**Work required:**
Using the data that follows, give the number of lines where the string "computer" occurs, and nothing else.

Segment Start: Excerpted records

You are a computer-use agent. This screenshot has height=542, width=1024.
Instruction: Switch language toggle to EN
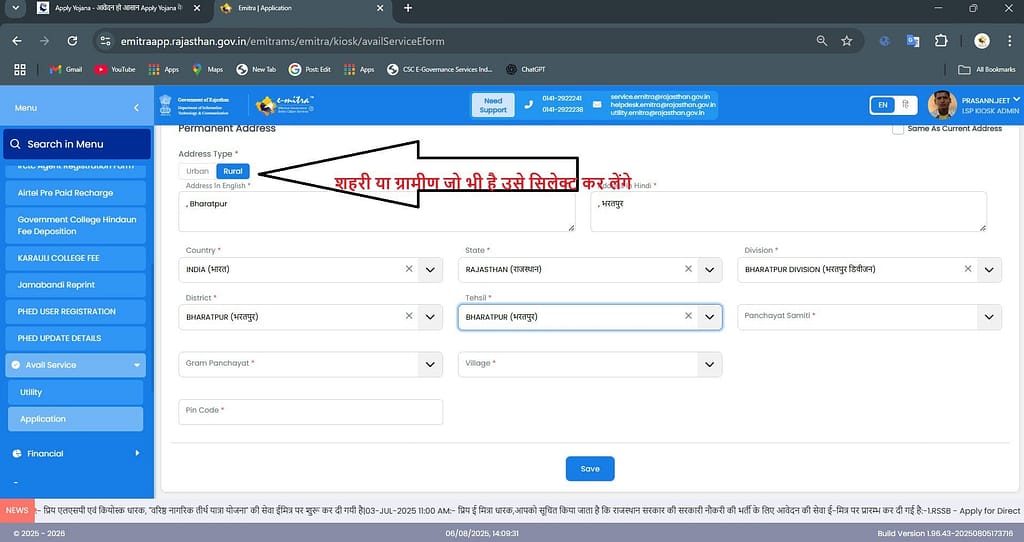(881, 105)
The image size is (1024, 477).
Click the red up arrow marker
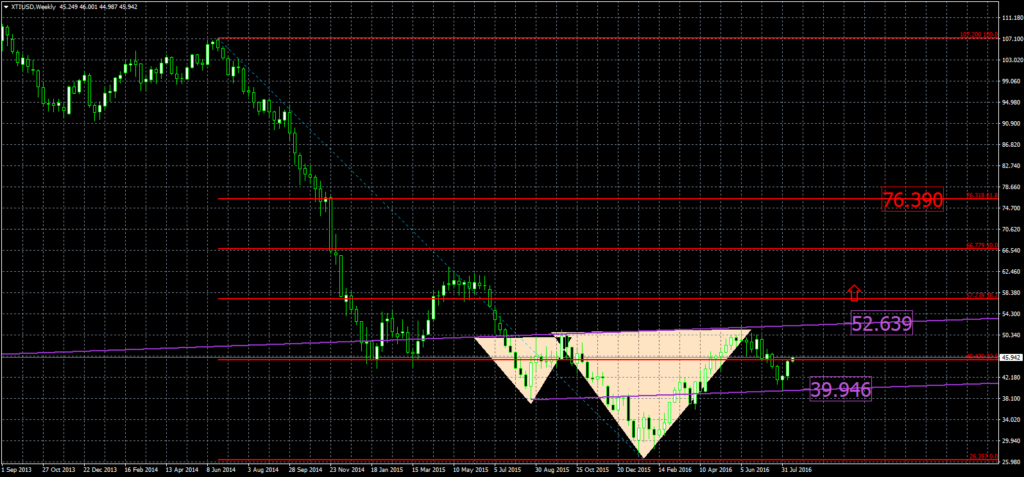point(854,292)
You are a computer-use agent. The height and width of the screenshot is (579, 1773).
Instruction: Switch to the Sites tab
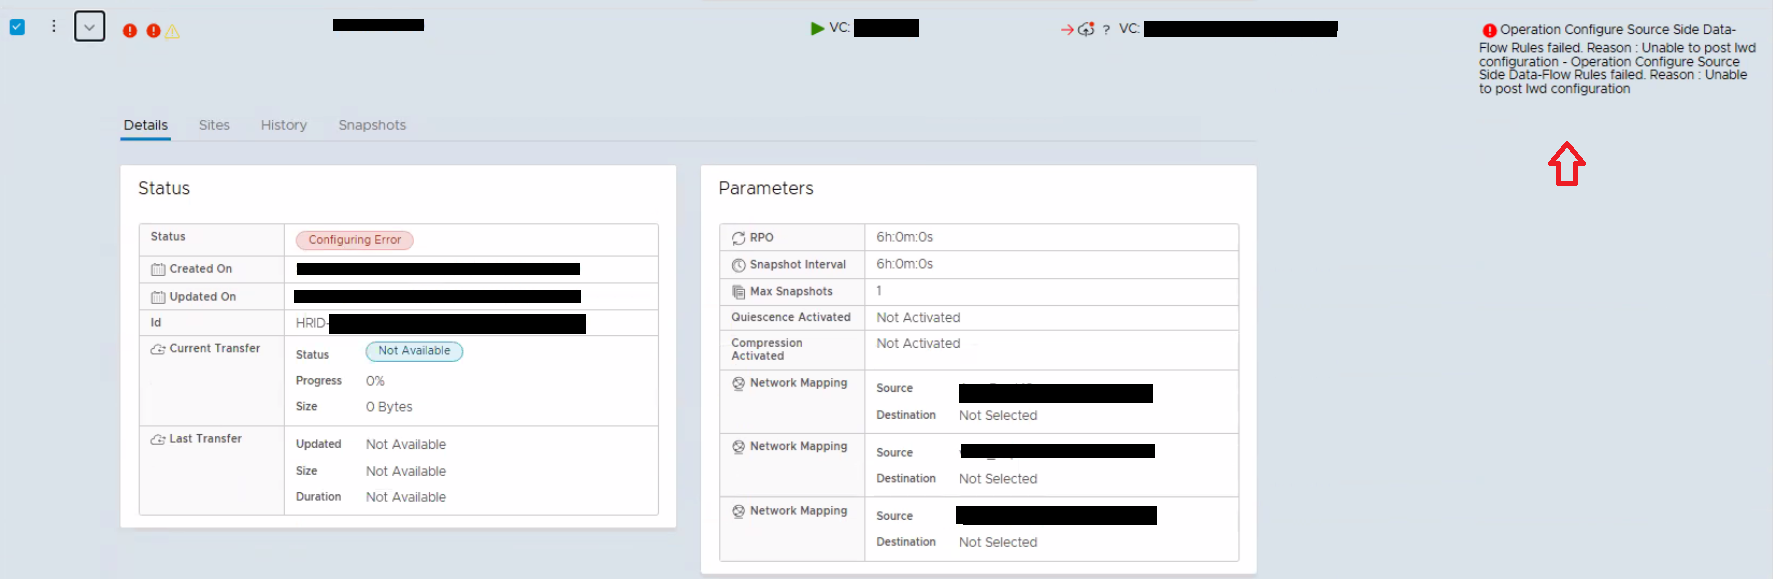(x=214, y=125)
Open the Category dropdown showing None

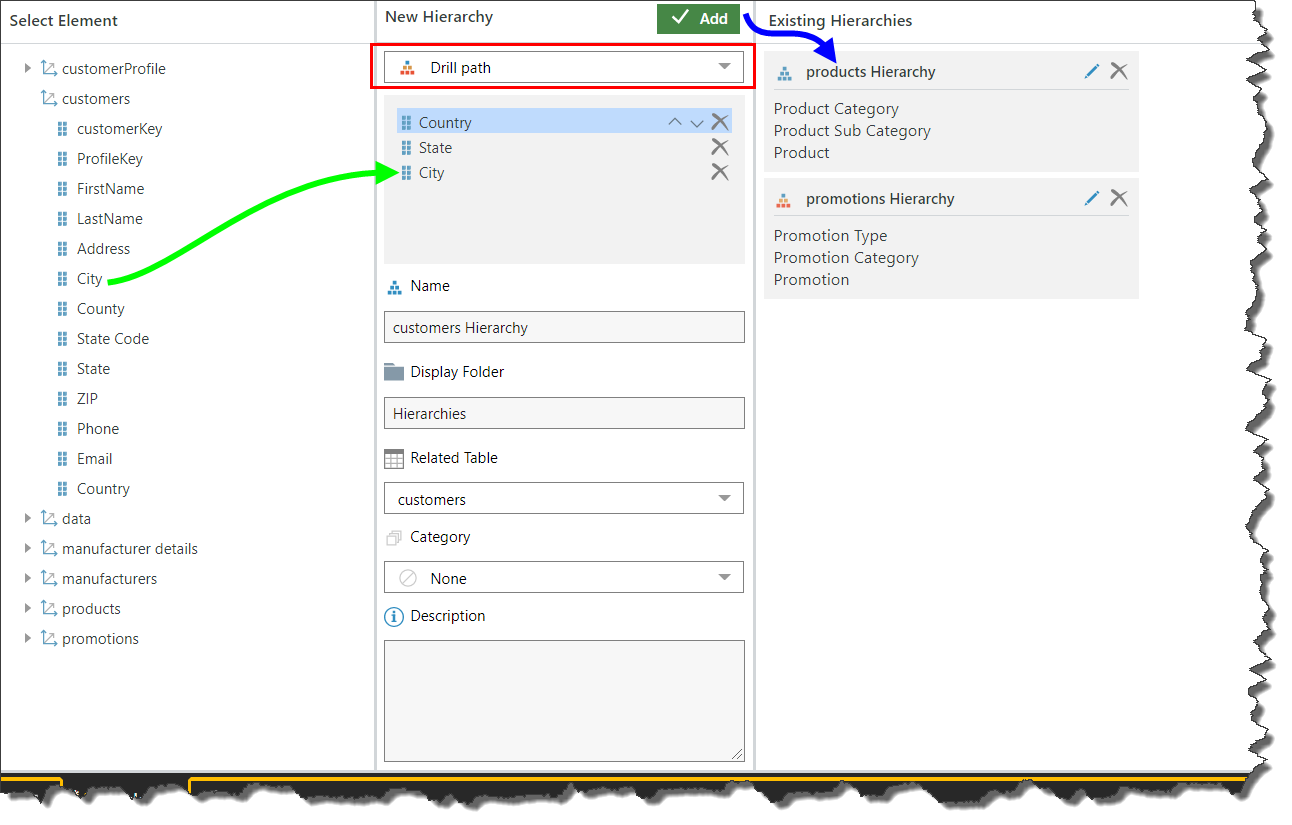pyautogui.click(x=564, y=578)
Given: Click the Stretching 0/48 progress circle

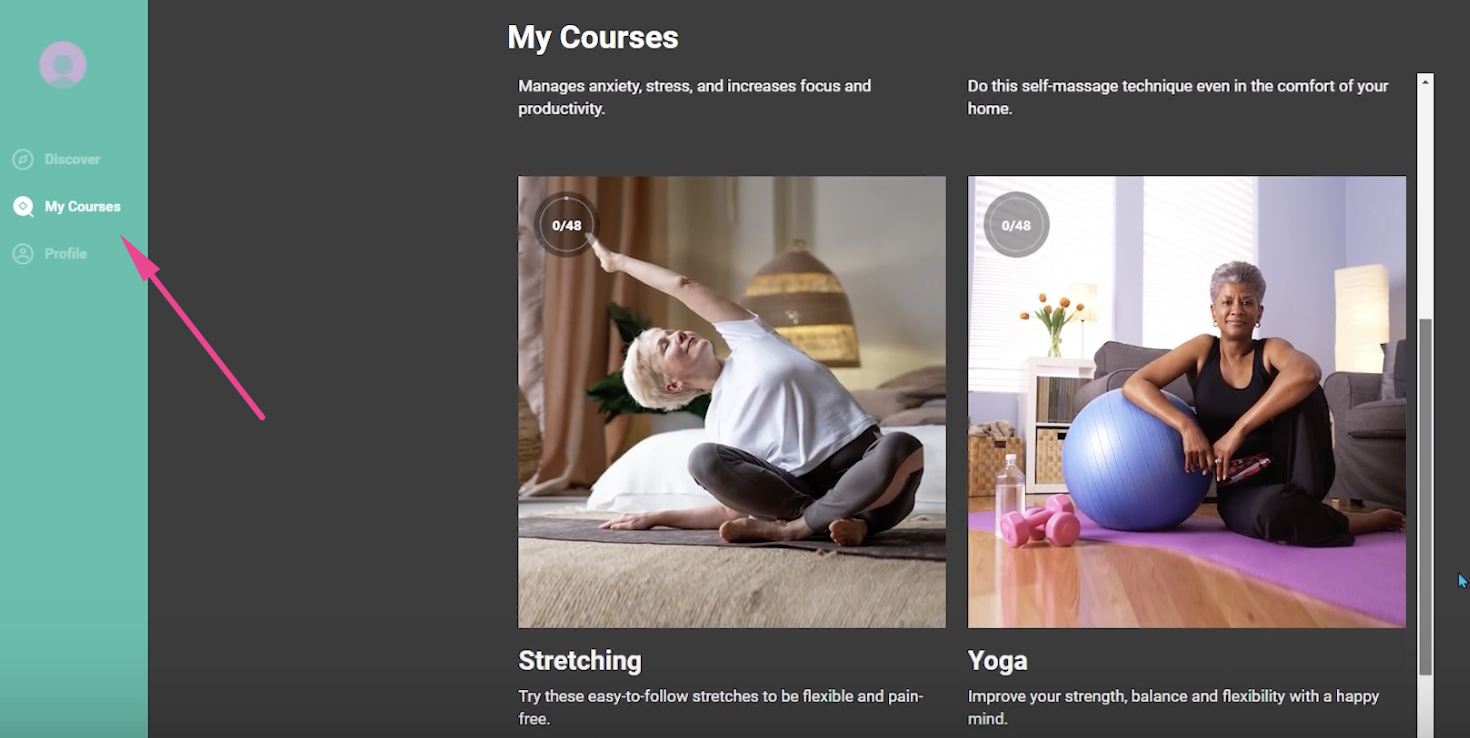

Segment End: Excerpted records

**Result of this exercise:**
2